**EXERCISE PROMPT:**
Among the lines below, count those with "width". Give only the number.
━━ INPUT FOR THIS TASK ━━
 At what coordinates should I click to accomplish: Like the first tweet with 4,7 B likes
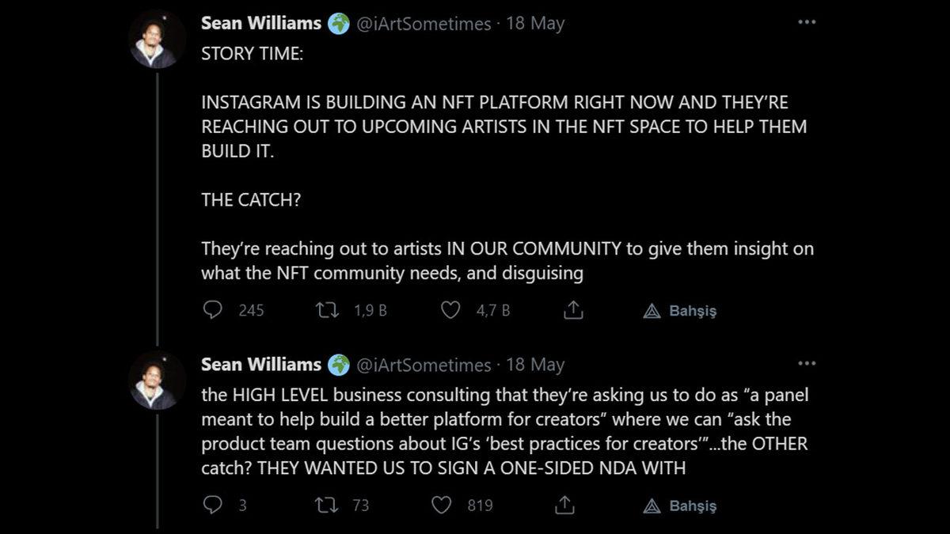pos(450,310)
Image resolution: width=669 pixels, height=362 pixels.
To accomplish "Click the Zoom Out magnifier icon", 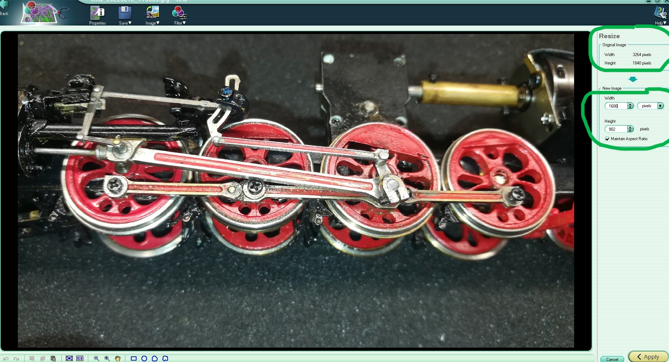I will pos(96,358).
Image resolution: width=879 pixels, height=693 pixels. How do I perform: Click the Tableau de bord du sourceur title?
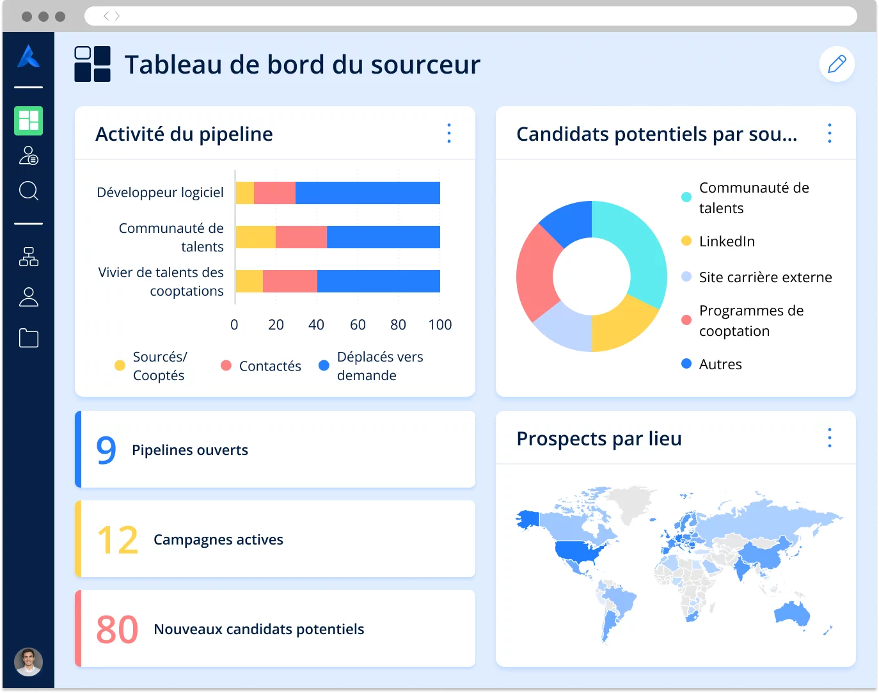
━━━
**RESULT:**
2